Something softened inside me, guilt stirring in my blood. “Then how do you see me?” I asked.
He laughed under his breath, a curt, bitter sound I’d never heard from him before. “Oh, I don’t know, Anya. Maybe as the woman I love. The woman I’m hoping to spend my life with.”
It seemed to be such a simple thing. The feeling between us.
So why was it so hard to hold on to it? If this was the single most indisputable truth of my life, shouldn’t it be absolute?
Was truth absolute in itself, or was it only in theory, by definition?
Was the truth of what was happening here something challengeable once brought into reality?
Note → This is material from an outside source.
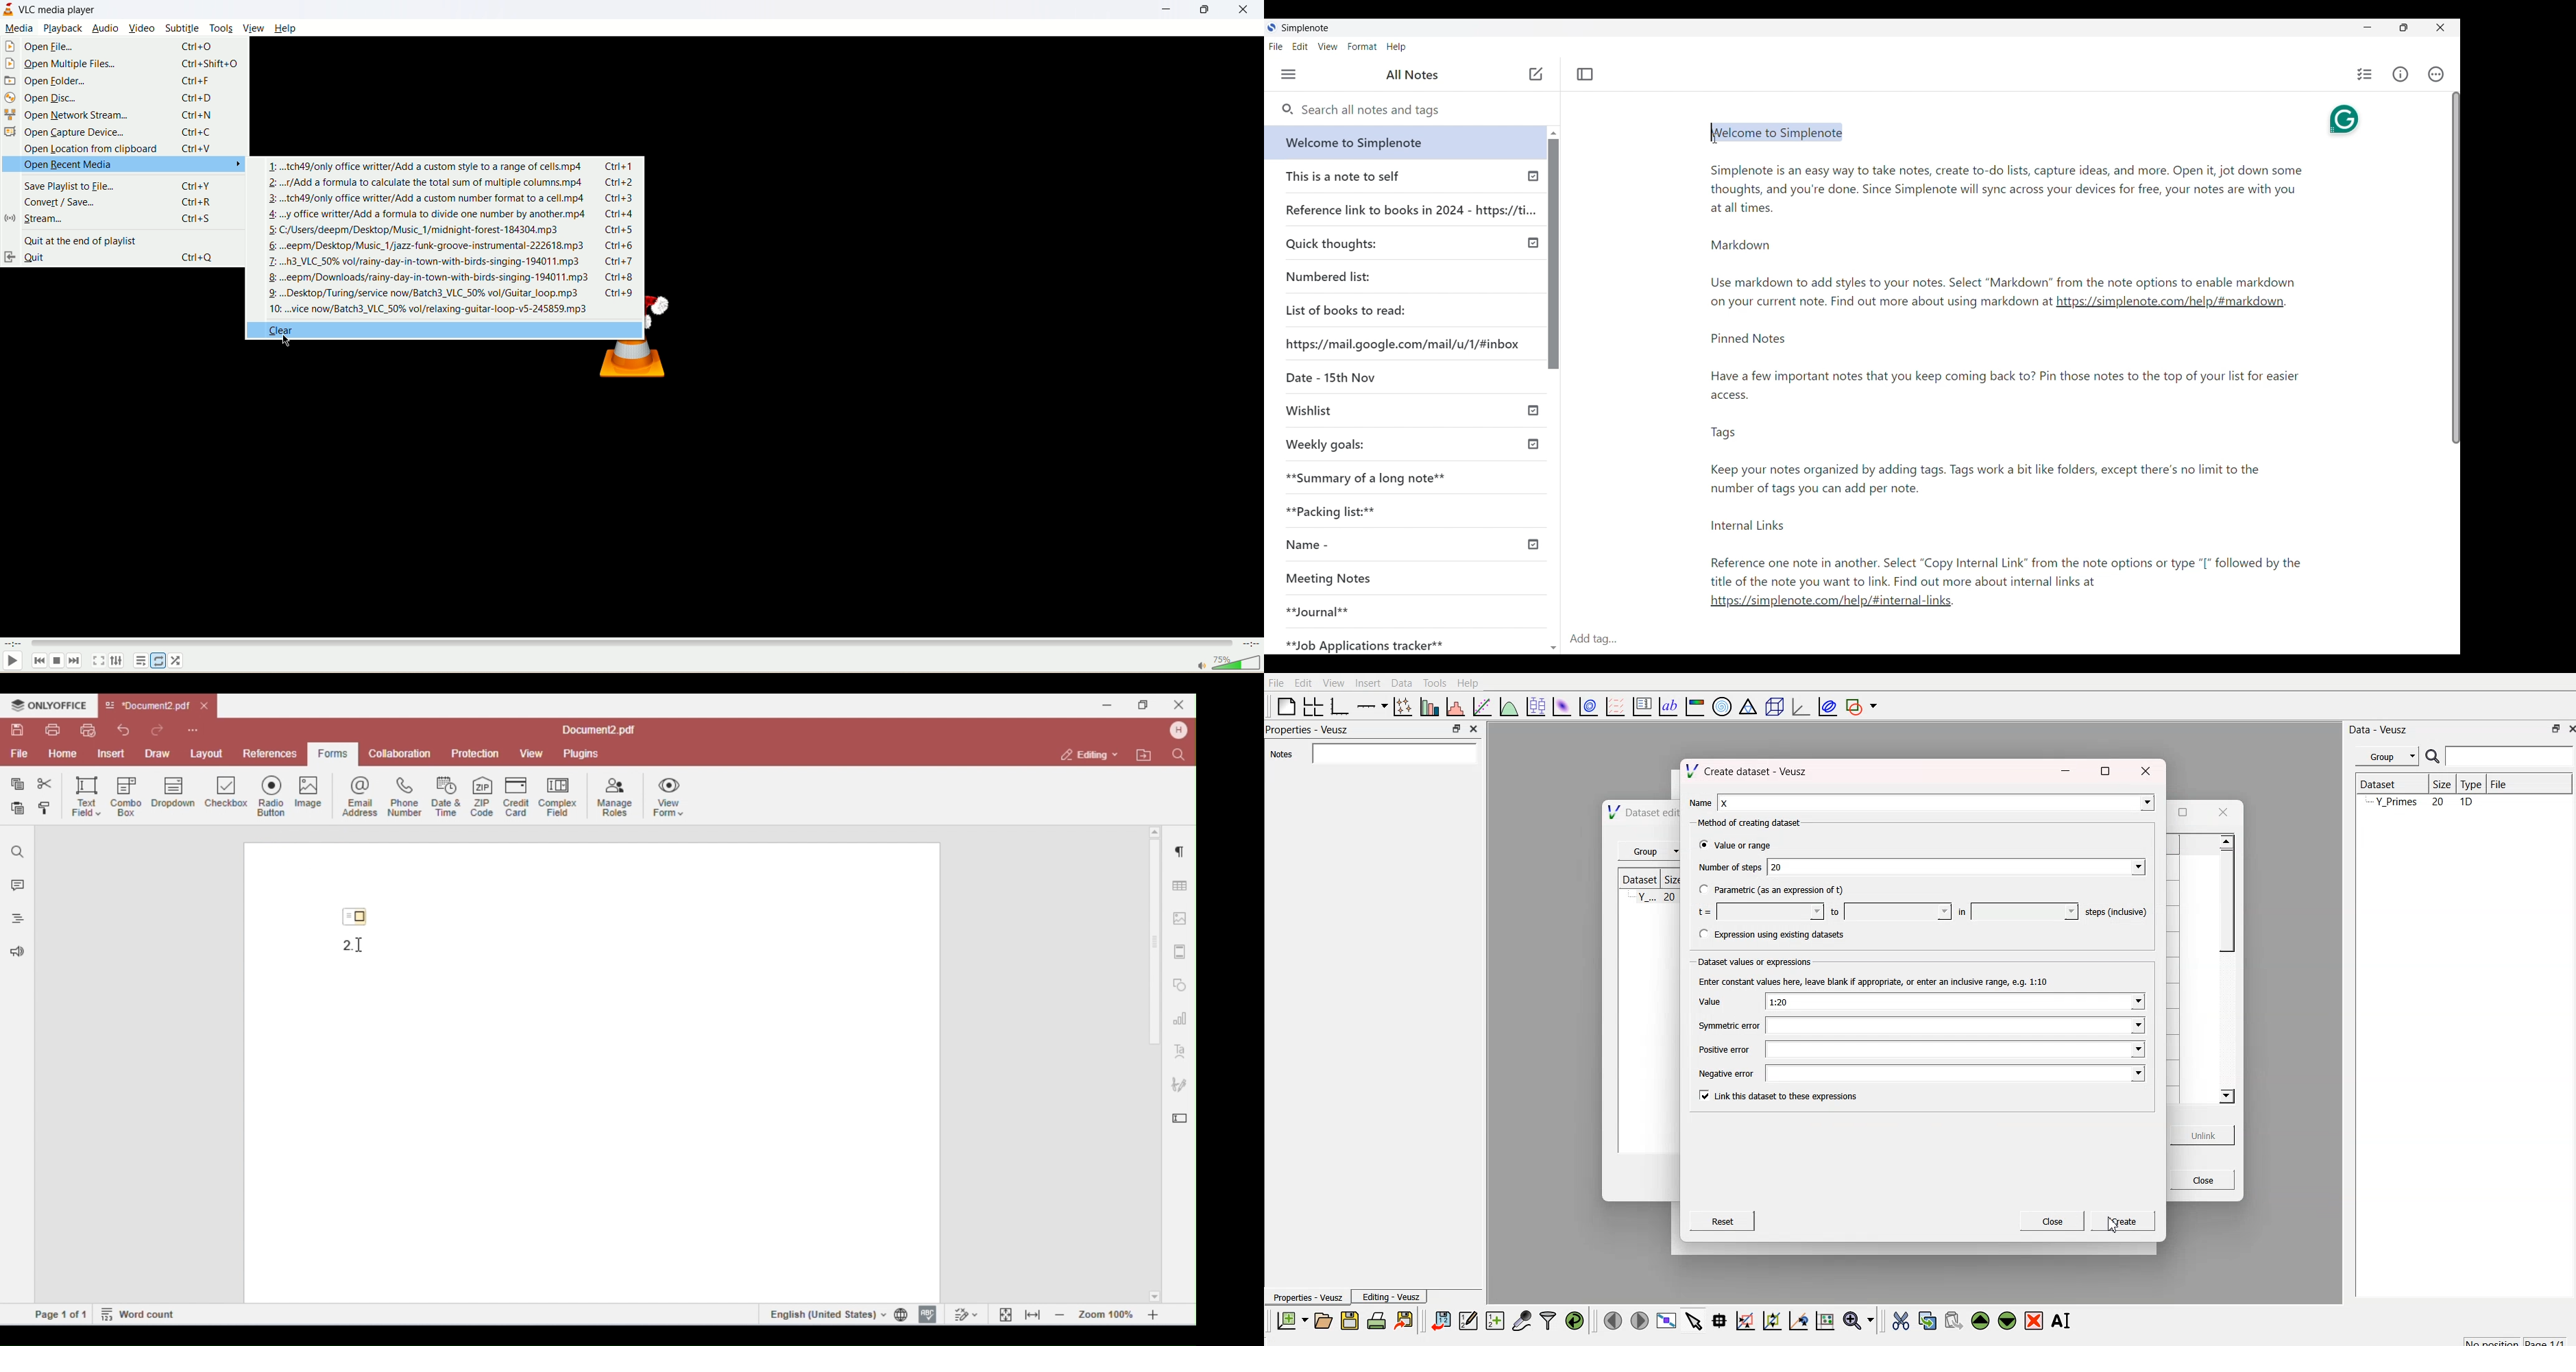 Image resolution: width=2576 pixels, height=1372 pixels. Describe the element at coordinates (182, 28) in the screenshot. I see `subtitle` at that location.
Because in real life, there was his truth and there was my truth, and although both seemed to be right individually, they became wrong once they were forced to coexist.
I was seized by such anger then, a deep, personal need to rage at the world, because why did it have to be like this? Why did everything have to become so warped and debased? His beliefs, mine, the impassable territory between us.
Then I said the words without even hearing myself, without even understanding what I was saying, “If you love me, you’ll come with me.”